311 | Printemps 2016
Lu de près

Chapeau: 

La bibliothèque envolée de Walter Benjamin.

En les numérotant, Walter Benjamin notait dans de petits cahiers noirs les titres des livres qu’il lisait en ajoutant parfois, d’une écriture minuscule, un court commentaire – d’un à trois mots – glissé entre parenthèses après le titre de l’ouvrage et le nom de l’auteur (ses éditeurs allemands ajoutèrent plus tard la ville où le livre avait été édité, l’année de sa parution, le lieu où Benjamin l’avait probablement lu au fil de ses voyages en France, en Italie, en Suisse, aux Pays-Bas).

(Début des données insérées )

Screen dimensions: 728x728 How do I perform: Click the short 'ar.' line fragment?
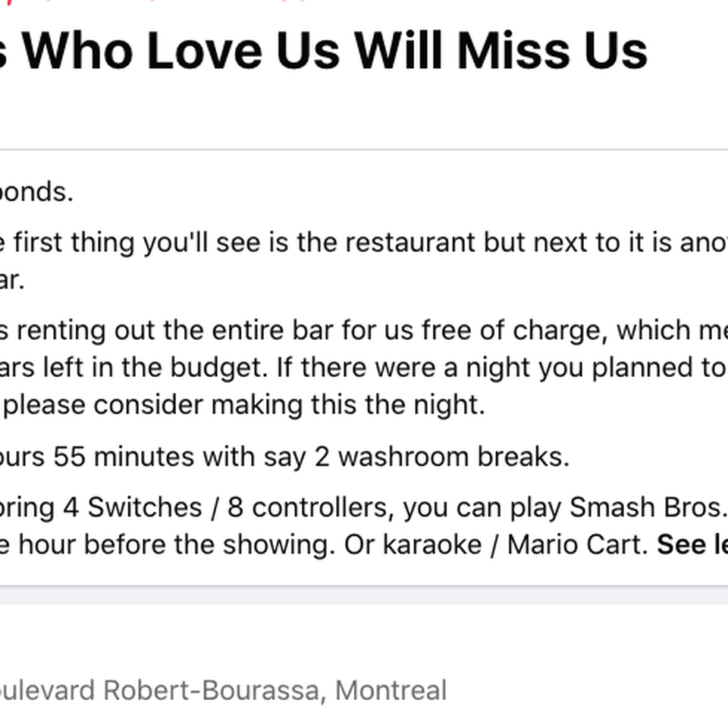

Cette liste a été retrouvée parmi ses affaires, laissées en hâte dans son appartement de la rue Dombasle, lorsqu’en 1940, avant l’arrivée de l’armée allemande à Paris, il avait dû déguerpir – après avoir été, grâce à des amis, libéré d’un camp près de Nevers, le camp de Vernuche, ouvert et géré par les autorités françaises (Christian Manso a raconté cela en 2006 à L’Harmattan dans Pyrénées 1940, ultime frontière) – et fuir vers Lourdes puis Marseille en espérant atteindre l’Espagne (quoique franquiste et à risque) pour passer au Portugal et s’embarquer vers les États-Unis en évitant l’arrestation – en tant que simple juif – par les hommes de la Gestapo ou des zélés de la Milice française.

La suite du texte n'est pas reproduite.